Il secondo motivo è inammissibile. La censura non coglie la ratio decidendi ed è dunque priva di decisività. Il motivo verte sull’assenza dell’eccezione di nullità all’esito dell’assunzione della prova, ma non considera che il giudice di merito, a prescindere dalla valutazione di inammissibilità della testimonianza, ha formulato un giudizio di fatto nel senso che appare “fortemente anomalo che una clausola così essenziale, secondo quanto prospettato dall’appellate, non fosse stata inserita expressis verbis nella scrittura negoziale”. Tale giudizio di fatto non è stato censurato con una rituale denuncia di vizio motivazionale (ove peraltro consentito dall’art. 348-ter c.p.c.), da cui la non decisività del motivo di censura.

Le spese del giudizio di cassazione, liquidate come in dispositivo, seguono la soccombenza.

Poiché il ricorso è stato proposto successivamente al 30 gennaio 2013 e viene disatteso, sussistono le condizioni per dare atto, ai sensi della L. 24 dicembre 2012, n. 228, art. 1, comma 17, che ha aggiunto al testo unico di cui al D.P.R. 30 maggio 2002, n. 115, art. 13, il comma 1-quater, della sussistenza dei presupposti processuali dell’obbligo di versamento, da parte della parte ricorrente, dell’ulteriore importo a titolo di contributo unificato pari a quello dovuto per la stessa impugnazione.

PQM

Dichiara inammissibile il ricorso.

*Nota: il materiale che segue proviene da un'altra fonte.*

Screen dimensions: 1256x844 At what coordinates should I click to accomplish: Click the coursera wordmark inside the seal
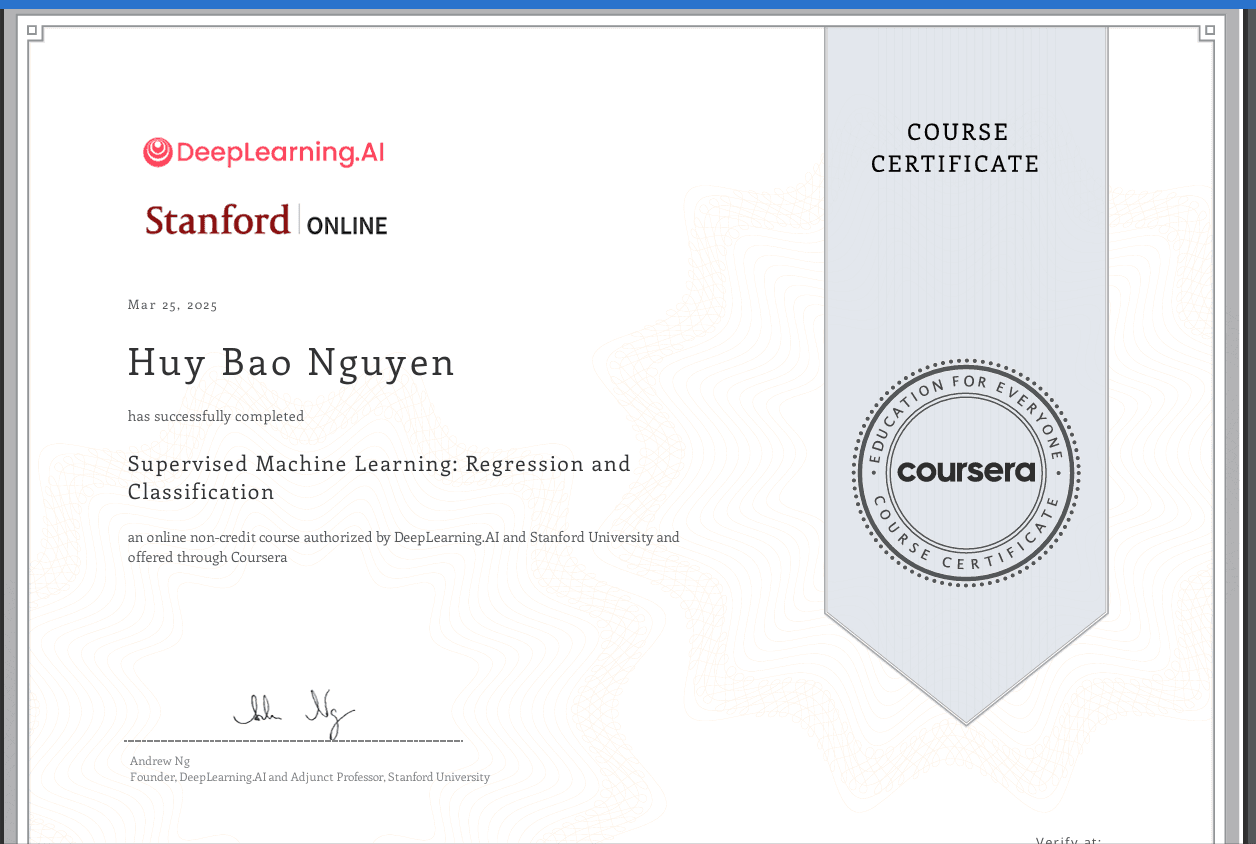pos(966,471)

Condanna la ricorrente al pagamento, in favore del controricorrente, delle spese del giudizio di legittimità, che liquida in Euro 13.000,00 per compensi, oltre alle spese forfettarie nella misura del 15 per cento, agli esborsi liquidati in Euro 200,00, ed agli accessori di legge.

Ai sensi del D.P.R. n. 115 del 2002, art. 13, comma 1-quater, inserito dalla L. n. 228 del 2012, art. 1, comma 17, dà atto della sussistenza dei presupposti processuali per il versamento, da parte della ricorrente, dell’ulteriore importo a titolo di contributo unificato pari a quello dovuto per il ricorso, a norma dello stesso art. 13, comma 1-bis.

Così deciso in Roma, il 6 maggio 2021.